**練習問題:**
A: ルーゴン・マッカール叢書の抜粋文から、一人の人物を指す名前をすべて書き出してください。
B: ルーゴン・マッカール叢書の抜粋文の続きを、最後の文のあとから書いてください。

**抜粋文:**
══════
ルーゴン・マッカール叢書の第六巻。

 なんとポリティカル・サスペンス&エスピオナージな内容。

 

 

 第一巻でプラッソンを我が物にしたピエールの長男、ウージェーヌが主人公。

 パリの状況を逐一連絡し(p34)、父ピエールのプラッソン政権奪取を成功させた影の立役者でした。

 

 

 マッカール家は右側でカット。

左側のルーゴン家、下から2列目の一番左がウージェーヌです。

画面からはみ出してしまいました。

 

 

 本作はナポレオン三世暗殺未遂事件(第八章)が描かれているので、たぶん1858年前後、第二帝政中期という設定。

 ウージェーヌは参事院長官に大出世しています(第二帝政の組織は下の論文が参考に)。
══════
**データ一覧:**

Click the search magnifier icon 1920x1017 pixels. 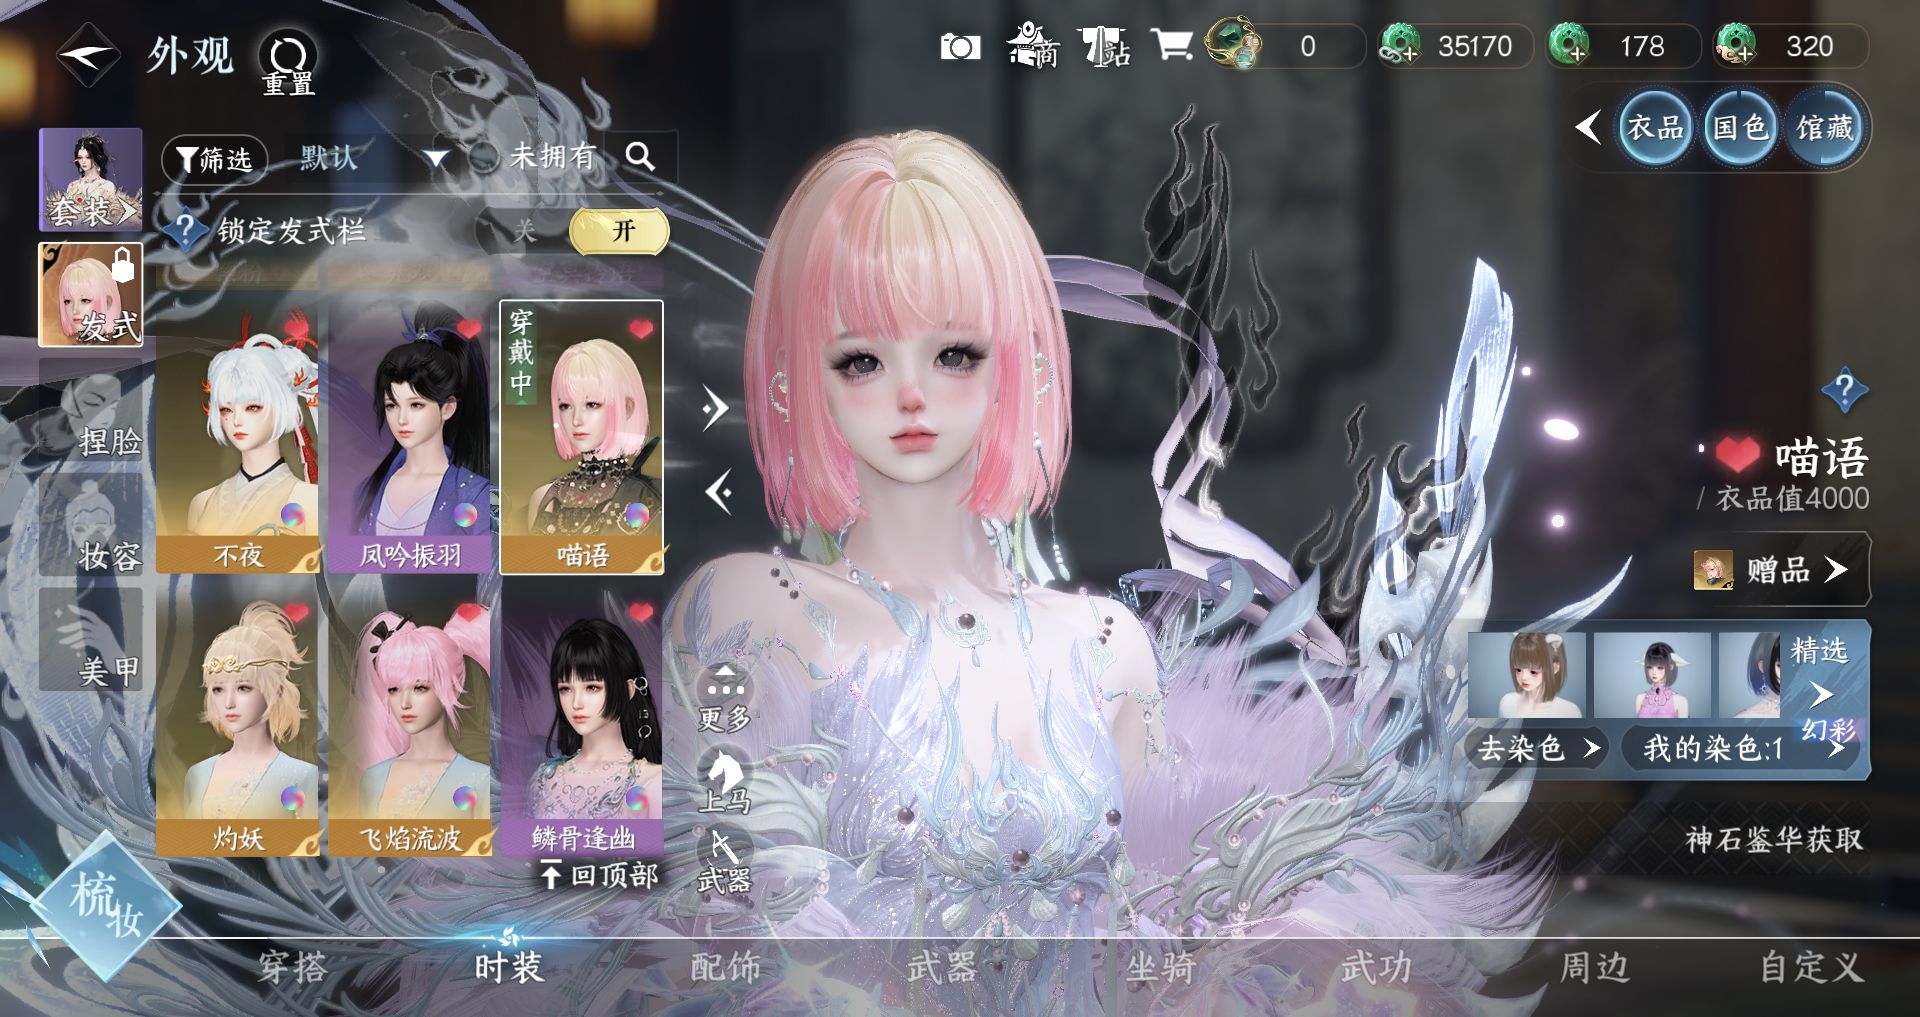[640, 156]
══════
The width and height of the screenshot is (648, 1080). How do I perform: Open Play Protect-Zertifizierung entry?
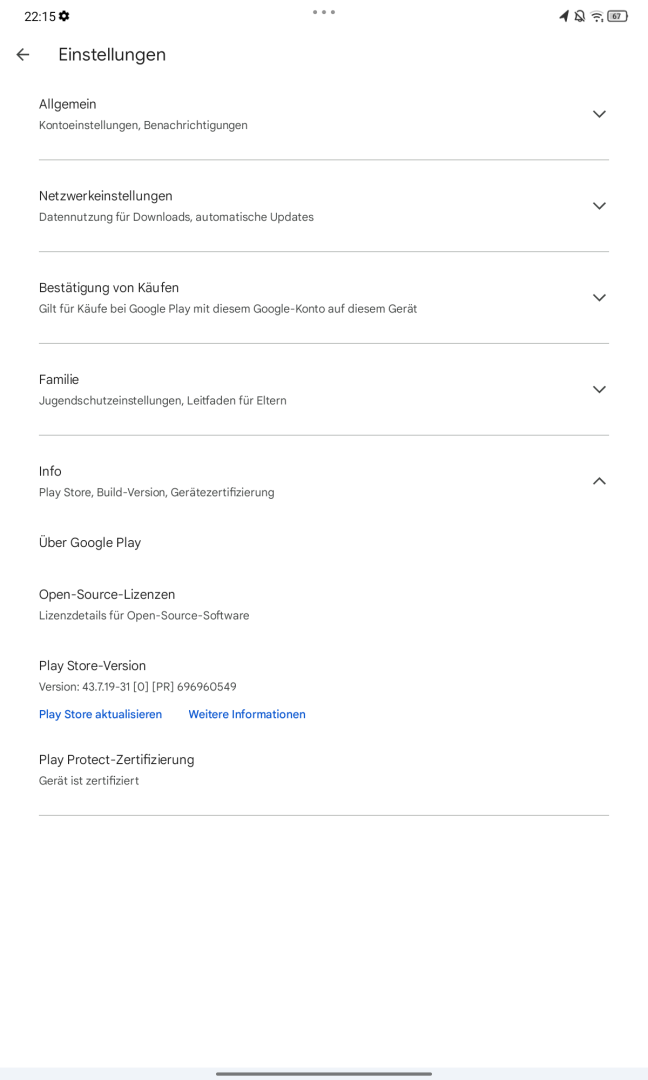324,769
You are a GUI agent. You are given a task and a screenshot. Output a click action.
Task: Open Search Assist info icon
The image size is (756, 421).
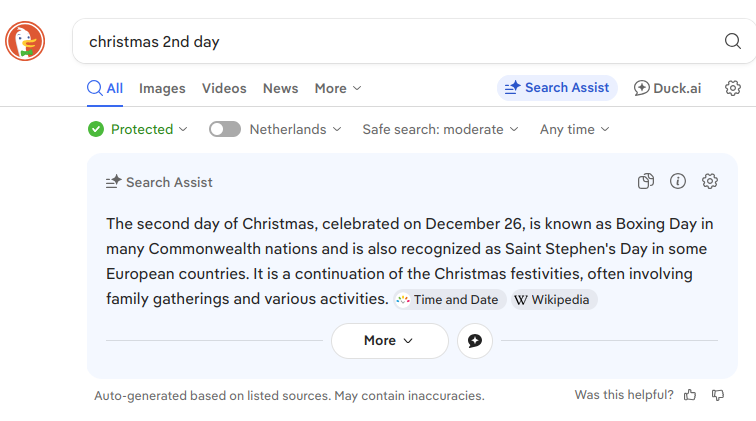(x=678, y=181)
══════
**解答例:**
A: ピエール、ウージェーヌ、ナポレオン三世

B:
 当時は権威帝政で、ウージェーヌは圧政を敷いています(p274、305-309、321-322)

 

 しかし、冒頭、いきなりウージェーヌは解任されます(!)。

 私の大好きな「ハウス・オブ・カード」みたい。

 

 そして、第二帝政権威期後半の退廃ぶりが描かれる。

 権力者の周りに人々が群がり、縁故が幅を利かせていた。

 さらに議会とは名ばかり(第一章、第二章)。

 

 

 ところで、本作にはもう一人「主人公」がいます。

 謎のイタリア人美女、クロランド。

 第一章の登場シーンでは、ちょっとアレな方かなという描写ですが、議会の空き時間に別の登場人物たちが鴎やラオコーンの絵を眺めているのに、彼女だけミネルヴァのブロンズを見ている(p27)

 おお・・・そういうことですか、ゾラ先生。

 

 脂ぎったエネルギーを失っていくウージェーヌに代わって、第三章からはクロランドが生き生きとしてくる。

 ある個所で、彼女はこう叫ぶ。 

私が男だったら!出世してみせるわ!男は頭が足りないのよ!(p82)

 

 別の箇所ではこんな態度をとる。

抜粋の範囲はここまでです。